I leave a little me in everyone I meet , as do they . I like to think that I fall in love with a persons' soul from the first conversation. What they enjoy , their habits , sometimes their style - all of these things I am intrigued by because truthfully everyone we meet holds a little of what we need. Typically , i'd think I was out of my mind for saying this but at a time when people shy away from the ideas of companionship and trust , I accept their challenges. Now don't get me wrong , I am not romantically in love . There are no butterflies that flutter through the pit of my stomach at the thought of my "loved ones" . No. What happens though , is that as I "learn" someone , I learn a little bit about myself. I've had people teach me the power in prayer and others help me develop my passion and purpose. For those things I'll always be grateful. I've also had people teach me that everyone does not mean well , how to remain calm in less-than-peaceful situations...and how to literally love the HELL out of people.

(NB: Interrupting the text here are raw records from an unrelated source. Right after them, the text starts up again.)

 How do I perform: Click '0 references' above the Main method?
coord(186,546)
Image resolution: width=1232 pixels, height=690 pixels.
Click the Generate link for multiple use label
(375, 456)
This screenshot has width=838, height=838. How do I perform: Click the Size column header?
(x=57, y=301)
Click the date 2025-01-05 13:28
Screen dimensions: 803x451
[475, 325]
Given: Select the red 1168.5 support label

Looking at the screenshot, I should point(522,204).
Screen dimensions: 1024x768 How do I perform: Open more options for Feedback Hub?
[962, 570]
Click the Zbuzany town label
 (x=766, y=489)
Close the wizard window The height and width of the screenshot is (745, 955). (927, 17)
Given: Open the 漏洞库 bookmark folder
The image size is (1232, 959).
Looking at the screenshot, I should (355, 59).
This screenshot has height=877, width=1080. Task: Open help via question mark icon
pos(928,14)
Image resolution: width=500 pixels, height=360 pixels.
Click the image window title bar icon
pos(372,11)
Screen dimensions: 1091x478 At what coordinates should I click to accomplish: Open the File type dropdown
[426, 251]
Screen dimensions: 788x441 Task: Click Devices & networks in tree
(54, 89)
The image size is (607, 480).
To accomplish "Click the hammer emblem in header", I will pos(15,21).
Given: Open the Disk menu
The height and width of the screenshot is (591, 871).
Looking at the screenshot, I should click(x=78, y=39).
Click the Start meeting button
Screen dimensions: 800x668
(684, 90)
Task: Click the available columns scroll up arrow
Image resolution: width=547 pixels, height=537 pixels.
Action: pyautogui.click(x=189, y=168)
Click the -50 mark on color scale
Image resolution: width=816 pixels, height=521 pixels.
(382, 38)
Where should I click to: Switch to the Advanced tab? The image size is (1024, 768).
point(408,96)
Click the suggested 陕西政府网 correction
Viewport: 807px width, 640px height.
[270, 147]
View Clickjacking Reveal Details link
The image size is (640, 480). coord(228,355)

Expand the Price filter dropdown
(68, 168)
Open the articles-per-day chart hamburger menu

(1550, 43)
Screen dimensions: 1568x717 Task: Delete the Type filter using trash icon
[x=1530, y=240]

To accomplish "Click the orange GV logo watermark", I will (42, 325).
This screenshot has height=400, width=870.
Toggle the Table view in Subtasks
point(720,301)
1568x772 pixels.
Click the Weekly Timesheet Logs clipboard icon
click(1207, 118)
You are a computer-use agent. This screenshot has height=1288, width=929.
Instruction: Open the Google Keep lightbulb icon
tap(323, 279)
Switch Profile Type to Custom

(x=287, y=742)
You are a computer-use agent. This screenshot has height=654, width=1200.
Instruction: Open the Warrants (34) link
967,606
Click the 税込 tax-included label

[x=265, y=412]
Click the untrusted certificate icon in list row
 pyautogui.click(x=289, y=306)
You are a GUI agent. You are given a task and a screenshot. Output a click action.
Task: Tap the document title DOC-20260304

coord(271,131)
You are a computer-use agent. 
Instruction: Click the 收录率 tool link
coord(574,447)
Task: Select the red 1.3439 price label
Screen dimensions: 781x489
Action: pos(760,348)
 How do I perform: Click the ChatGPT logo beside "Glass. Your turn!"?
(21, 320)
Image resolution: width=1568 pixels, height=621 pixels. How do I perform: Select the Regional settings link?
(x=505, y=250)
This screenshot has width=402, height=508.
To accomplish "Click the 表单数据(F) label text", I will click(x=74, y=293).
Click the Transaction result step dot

Though all of these relationships /friendships may not have survived the tests of time , the lessons that they taught me were well worth the bumpy ride. In every relationship I've had with a person , I've always made sure that we left each other on good terms . Why ? "Why?" is a good question . "Why not?" is even better . I personally believe that people come into your life for BOTH a reason AND a season. Quite honestly , those who have been around for a day , week , month or years have given me the same gift : wisdom. I choose to fall in love with people because once you've allowed yourself to be vulnerable , you become receptive to what it is that they have to offer. Everyone has something to offer. Even those who do you wrong . Yes , I love them too. They've taught me to be at peace with myself and to accept that which I cannot change. Prior to my love spell , I could hold a grudge tighter than kitchen kinks . Now , I've learned to forgive and to "let that hurt go .".
Obviously these feelings have not always been the same. I've "hated" people and wore my resentment like a badge of honor . I happily embrace this new found appreciation for those who hurt me , used me , the ones that grew out of the the friendship and the "unknown". I love you all so very much because you've taught me the lessons that only experience could provide. An experience that is unforgettable.